Until today, I had never directly encountered it. When I did, it shook me more than it should have. It happened this morning and when I think about it, I still start to tear up.
Maybe it’s the fact that I’ve had a cold for the past week and a half and I’m on cold medicine that already gives me the jitters, but this morning I was shaking I was so upset. It’s never hurt me when the general public has assumed I’m faking my disability. I’m used to it. When you have a rare disorder, people would rather think that you’re making it up – that’s easier than trying to learn how to pronounce “mitochondria.”
It’s also easier to assume that a blind person isn’t really blind because they don’t fit the media’s portrayal of blindness.
After 30 some years of this type of discrimination, I have a thick skin. But not today. Today, I lost myself in a vat of tears over this. The service dog community is one place where I shouldn’t have to deal with this.
You see, there are people who troll social media looking for fake service dogs. I get why they do it. I completely understand. They want to expose these people, some of whom are misinformed and others are unabashedly gaming the system. People who fake having a disability make it harder for those of us who actually need service dogs to function in the world. There are lots of reasons for this and one of them is that the increase in fake SDs has caused everyone to assume that every service dog is fake.
So, there are people who go to accounts tagged with #therapydog, #emotionalsupportanimal, or #servicedog, and comment with factual information on why the animal doesn’t fit one or more of those definitions. There are also social media accounts that post screenshots of this stuff. Buttons and I ended up on one of these pages.
I’m not linking to the page, it’s not important. I’ve been having a civil discussion with the admin and she says she honestly can’t remember why she put the picture of us on the page, as it was from December 2015 – it was presented without comment. But it’s there, the emotional damage is done.
This isn’t the first time I’ve encountered people like this. I’ve seen them post on other people’s accounts. I’ve also had some people pose questions on my Instagram photos before. When I give them facts, and it’s clear that I’m not faking, they don’t come back and they let it go.
What these people are missing is that their actions are producing the opposite effect of their intentions. They’re doing this so that people with legitimate disabilities will stop having to defend themselves to the public. And yet, here I sat today, defending myself to them.
In an effort to protect each other from discrimination, we’ve started eating our own and it has to stop.
A friend posted a note of support on her service dog’s page. Someone commented that they thought I was unethical to use Buttons as a guide dog because how could a Shiba guide a very large person – well, I’m not a very large person.
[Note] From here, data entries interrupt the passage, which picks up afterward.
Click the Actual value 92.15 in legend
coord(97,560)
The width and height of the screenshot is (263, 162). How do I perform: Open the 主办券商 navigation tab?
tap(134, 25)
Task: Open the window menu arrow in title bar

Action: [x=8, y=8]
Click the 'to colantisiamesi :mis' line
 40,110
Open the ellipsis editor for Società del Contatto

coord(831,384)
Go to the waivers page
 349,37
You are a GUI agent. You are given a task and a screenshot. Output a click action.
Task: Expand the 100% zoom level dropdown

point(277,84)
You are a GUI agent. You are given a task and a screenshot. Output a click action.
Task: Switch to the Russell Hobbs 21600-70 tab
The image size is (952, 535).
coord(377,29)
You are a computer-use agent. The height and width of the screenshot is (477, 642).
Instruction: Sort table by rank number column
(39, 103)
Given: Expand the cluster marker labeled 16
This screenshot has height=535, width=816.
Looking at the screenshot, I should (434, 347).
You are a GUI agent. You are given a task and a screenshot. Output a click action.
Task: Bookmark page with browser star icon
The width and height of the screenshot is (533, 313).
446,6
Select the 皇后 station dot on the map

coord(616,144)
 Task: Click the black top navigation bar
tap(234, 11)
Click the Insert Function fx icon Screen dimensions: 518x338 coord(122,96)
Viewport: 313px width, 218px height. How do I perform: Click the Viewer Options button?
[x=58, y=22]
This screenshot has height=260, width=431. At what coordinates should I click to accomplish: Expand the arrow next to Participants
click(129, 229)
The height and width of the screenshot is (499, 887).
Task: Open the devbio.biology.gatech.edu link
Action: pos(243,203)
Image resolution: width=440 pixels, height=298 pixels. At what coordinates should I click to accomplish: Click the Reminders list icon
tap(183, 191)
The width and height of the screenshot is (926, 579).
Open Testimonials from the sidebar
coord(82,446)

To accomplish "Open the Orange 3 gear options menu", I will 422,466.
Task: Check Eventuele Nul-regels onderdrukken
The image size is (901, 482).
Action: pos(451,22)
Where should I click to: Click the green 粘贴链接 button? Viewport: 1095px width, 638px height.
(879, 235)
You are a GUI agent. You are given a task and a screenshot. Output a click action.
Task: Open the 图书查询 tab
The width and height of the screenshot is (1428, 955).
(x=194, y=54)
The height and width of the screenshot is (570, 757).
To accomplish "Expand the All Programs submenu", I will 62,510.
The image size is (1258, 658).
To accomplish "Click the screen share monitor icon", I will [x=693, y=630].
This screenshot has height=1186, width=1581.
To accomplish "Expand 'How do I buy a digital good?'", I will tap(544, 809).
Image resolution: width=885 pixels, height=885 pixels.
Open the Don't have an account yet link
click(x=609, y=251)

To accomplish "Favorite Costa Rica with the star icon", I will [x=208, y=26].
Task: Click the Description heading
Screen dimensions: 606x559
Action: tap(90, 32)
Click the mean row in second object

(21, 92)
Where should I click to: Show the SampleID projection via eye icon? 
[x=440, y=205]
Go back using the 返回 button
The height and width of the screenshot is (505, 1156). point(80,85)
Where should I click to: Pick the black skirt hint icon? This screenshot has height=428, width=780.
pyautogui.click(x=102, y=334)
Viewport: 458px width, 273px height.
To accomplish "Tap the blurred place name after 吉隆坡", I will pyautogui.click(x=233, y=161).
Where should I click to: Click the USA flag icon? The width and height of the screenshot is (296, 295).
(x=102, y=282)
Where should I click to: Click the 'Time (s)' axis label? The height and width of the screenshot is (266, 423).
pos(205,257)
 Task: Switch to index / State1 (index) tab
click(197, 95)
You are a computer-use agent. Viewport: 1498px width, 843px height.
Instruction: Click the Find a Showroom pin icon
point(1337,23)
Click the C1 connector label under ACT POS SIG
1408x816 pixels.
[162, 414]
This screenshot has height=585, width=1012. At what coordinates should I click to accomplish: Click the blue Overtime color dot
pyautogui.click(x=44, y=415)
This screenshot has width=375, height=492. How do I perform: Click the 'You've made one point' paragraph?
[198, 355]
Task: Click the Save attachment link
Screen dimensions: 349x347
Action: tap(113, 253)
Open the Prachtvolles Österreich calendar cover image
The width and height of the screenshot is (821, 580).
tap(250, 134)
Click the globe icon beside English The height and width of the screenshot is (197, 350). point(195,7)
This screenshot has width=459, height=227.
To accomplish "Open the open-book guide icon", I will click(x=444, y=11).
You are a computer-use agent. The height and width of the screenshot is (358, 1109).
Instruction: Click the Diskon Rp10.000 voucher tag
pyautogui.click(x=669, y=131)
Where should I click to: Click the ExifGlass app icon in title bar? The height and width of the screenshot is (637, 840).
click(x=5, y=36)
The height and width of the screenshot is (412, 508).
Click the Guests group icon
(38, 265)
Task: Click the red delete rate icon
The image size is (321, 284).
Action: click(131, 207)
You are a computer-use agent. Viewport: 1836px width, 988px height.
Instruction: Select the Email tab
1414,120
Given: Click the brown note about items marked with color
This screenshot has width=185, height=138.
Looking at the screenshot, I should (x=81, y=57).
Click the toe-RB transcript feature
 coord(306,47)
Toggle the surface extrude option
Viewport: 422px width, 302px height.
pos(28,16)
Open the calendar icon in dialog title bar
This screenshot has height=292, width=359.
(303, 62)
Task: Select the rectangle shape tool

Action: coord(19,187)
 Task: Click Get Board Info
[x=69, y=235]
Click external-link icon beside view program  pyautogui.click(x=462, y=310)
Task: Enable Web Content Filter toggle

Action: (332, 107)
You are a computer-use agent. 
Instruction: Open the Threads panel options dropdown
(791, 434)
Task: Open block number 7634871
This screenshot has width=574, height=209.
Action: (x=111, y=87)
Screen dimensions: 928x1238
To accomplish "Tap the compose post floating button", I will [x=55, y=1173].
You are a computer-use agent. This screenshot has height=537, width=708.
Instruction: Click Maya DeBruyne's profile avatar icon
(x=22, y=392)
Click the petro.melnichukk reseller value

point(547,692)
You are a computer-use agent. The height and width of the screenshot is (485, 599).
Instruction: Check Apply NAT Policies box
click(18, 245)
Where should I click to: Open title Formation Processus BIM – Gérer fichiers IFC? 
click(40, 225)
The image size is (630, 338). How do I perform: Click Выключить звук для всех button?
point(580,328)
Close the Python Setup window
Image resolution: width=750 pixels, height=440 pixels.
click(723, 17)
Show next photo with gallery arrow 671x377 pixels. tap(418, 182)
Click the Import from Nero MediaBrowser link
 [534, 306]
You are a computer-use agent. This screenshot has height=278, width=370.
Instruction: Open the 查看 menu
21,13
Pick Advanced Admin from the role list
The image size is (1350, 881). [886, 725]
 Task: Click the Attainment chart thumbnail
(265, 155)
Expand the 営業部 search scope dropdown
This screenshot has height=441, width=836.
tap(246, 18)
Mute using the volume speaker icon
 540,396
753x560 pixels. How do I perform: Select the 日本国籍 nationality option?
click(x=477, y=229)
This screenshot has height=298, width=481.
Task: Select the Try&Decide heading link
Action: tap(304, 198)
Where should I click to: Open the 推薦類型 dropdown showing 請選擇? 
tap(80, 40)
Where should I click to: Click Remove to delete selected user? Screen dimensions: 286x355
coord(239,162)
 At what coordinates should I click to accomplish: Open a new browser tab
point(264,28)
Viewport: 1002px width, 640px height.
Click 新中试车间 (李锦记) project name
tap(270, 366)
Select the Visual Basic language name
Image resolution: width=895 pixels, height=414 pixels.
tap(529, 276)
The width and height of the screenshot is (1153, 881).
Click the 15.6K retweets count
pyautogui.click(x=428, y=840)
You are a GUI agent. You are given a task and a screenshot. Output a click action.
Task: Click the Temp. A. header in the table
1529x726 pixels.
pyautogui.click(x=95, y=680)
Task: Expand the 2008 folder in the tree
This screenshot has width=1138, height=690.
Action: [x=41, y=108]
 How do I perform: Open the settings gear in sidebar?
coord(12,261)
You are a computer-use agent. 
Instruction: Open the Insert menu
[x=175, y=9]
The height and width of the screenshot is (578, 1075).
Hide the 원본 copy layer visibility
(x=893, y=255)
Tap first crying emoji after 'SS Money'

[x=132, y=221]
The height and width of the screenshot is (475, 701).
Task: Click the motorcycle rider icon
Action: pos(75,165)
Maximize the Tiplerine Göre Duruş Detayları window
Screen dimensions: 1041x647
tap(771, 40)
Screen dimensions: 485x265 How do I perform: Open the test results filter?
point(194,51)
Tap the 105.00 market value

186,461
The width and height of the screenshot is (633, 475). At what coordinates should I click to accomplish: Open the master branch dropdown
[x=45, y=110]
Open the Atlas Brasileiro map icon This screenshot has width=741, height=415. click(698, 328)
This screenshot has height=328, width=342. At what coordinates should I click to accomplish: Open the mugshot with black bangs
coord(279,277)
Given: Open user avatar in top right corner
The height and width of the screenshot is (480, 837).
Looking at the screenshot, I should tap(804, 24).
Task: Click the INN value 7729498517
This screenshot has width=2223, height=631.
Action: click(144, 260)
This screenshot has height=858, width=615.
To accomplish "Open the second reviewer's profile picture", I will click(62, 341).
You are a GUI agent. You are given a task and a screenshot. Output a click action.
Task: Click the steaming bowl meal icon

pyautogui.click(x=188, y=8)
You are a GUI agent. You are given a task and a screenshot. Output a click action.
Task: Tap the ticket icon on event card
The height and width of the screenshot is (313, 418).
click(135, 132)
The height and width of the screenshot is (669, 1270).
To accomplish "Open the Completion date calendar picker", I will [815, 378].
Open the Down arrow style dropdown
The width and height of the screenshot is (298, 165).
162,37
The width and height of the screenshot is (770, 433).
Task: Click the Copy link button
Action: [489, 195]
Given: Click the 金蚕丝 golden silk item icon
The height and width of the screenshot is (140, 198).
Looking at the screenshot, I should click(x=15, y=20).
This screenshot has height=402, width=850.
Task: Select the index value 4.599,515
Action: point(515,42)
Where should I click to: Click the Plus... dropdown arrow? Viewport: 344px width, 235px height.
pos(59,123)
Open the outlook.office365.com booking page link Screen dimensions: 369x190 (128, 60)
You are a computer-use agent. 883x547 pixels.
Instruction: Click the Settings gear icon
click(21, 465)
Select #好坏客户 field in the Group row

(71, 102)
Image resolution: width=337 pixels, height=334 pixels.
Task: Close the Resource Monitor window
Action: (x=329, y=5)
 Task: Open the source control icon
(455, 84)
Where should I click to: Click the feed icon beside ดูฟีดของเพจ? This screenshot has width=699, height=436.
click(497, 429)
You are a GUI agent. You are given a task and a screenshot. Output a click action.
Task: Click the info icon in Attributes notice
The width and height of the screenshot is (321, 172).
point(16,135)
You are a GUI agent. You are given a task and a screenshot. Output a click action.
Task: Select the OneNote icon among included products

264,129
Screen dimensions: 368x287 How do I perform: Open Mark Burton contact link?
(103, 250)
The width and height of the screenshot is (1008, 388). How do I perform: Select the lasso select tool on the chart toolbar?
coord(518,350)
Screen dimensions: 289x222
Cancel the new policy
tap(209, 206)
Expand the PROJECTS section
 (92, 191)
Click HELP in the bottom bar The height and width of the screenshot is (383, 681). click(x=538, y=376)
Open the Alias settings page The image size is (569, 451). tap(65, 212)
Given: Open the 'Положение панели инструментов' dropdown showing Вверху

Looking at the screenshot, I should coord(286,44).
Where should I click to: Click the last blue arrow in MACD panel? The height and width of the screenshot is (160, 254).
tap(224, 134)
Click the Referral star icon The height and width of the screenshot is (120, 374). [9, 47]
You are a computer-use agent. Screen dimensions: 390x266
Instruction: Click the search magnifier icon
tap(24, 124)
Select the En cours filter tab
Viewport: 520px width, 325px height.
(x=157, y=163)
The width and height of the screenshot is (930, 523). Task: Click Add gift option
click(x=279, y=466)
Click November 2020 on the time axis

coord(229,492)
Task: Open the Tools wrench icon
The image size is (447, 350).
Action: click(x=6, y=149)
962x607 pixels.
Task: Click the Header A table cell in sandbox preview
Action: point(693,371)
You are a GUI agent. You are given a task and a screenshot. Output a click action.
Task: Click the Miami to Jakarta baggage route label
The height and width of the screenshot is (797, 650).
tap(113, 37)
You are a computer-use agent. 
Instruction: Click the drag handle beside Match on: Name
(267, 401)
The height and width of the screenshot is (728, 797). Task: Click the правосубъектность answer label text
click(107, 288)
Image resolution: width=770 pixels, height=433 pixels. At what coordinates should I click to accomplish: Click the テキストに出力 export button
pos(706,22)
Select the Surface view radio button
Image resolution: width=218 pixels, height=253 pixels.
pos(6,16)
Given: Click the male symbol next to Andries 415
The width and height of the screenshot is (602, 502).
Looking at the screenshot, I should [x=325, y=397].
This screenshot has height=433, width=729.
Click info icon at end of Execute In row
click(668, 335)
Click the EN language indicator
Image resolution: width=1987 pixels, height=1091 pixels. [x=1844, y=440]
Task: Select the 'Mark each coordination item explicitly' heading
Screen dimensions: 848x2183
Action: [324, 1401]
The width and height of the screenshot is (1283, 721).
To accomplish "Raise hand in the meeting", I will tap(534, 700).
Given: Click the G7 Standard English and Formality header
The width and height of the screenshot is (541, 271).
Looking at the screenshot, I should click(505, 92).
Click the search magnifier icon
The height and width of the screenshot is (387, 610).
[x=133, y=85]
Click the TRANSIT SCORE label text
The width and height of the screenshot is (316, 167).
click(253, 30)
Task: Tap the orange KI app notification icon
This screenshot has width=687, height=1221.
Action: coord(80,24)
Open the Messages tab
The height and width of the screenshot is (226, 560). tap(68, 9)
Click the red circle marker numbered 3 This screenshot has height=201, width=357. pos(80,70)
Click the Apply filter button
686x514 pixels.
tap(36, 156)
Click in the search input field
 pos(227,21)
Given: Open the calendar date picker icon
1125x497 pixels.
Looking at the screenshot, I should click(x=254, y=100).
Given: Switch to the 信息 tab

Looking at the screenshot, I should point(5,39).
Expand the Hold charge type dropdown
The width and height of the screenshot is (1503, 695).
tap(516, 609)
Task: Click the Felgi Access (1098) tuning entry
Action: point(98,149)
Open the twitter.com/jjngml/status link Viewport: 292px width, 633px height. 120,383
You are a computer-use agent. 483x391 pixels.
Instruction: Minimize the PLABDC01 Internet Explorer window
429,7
I’m quite small, actually. The idea behind the comment was that I don’t experience my disability in the same way that she did – i.e. she has other mobility issues, I do not.
No one experiences their disability in the same way as another. No one.
So let’s recap:
I’ll “justify” my health – I’ve been visually impaired since birth. I have a mitochondrial disorder that causes so many health issues I’m not even going to list them. If you doubt me, google “mitochondrial disorders” and then take a seat – no really, take a literal seat because you’re going to be reading for hours.
And now I’ll justify my service dog – Here are the things I trained Buttons to do for me:
1. He leans into me (he walks slightly ahead of me on my left) when there is an object in my path that I cannot see.
2. He will pull gently to the right if there is an object on the right that I cannot see. This way I know to move.
3. He will stop in front of steps so that I know they are there.
4. He will go down steps one by one. I can feel the depth of the step by how far he pulls on the leash – this is life-saving.
(Because I know people are wondering, we do not use a harness with a guide handle. I don’t like them. I use a special leash with a rubberized grip that is the perfect length and gives the me the amount of control that I need to sense and react properly to Buttons’ alerts.)
These tasks mitigate my very real disability. End of discussion.
No wait, this shouldn’t even be a discussion. I shouldn’t have to say any of this. This is what we are all fighting against.
We’ve gotten so defensive that we’re assuming everyone we encounter with a service dog doesn’t really have a disability. It’s not just unconventional pairs like Buttons and me – I’ve seen people comment on posts where the dog is clearly from a training program.
We should all know better. We all fight daily to convince the world of the truth – that everyone’s experience with their disability is unique and we can’t judge one person’s disability by another’s experience. Yet, we’ve started doing it to each other. We’re using our own experience as a yardstick to measure the validity of someone else’s life.
Stop it. Stop it right now.
Let’s be better than this. We are better than this.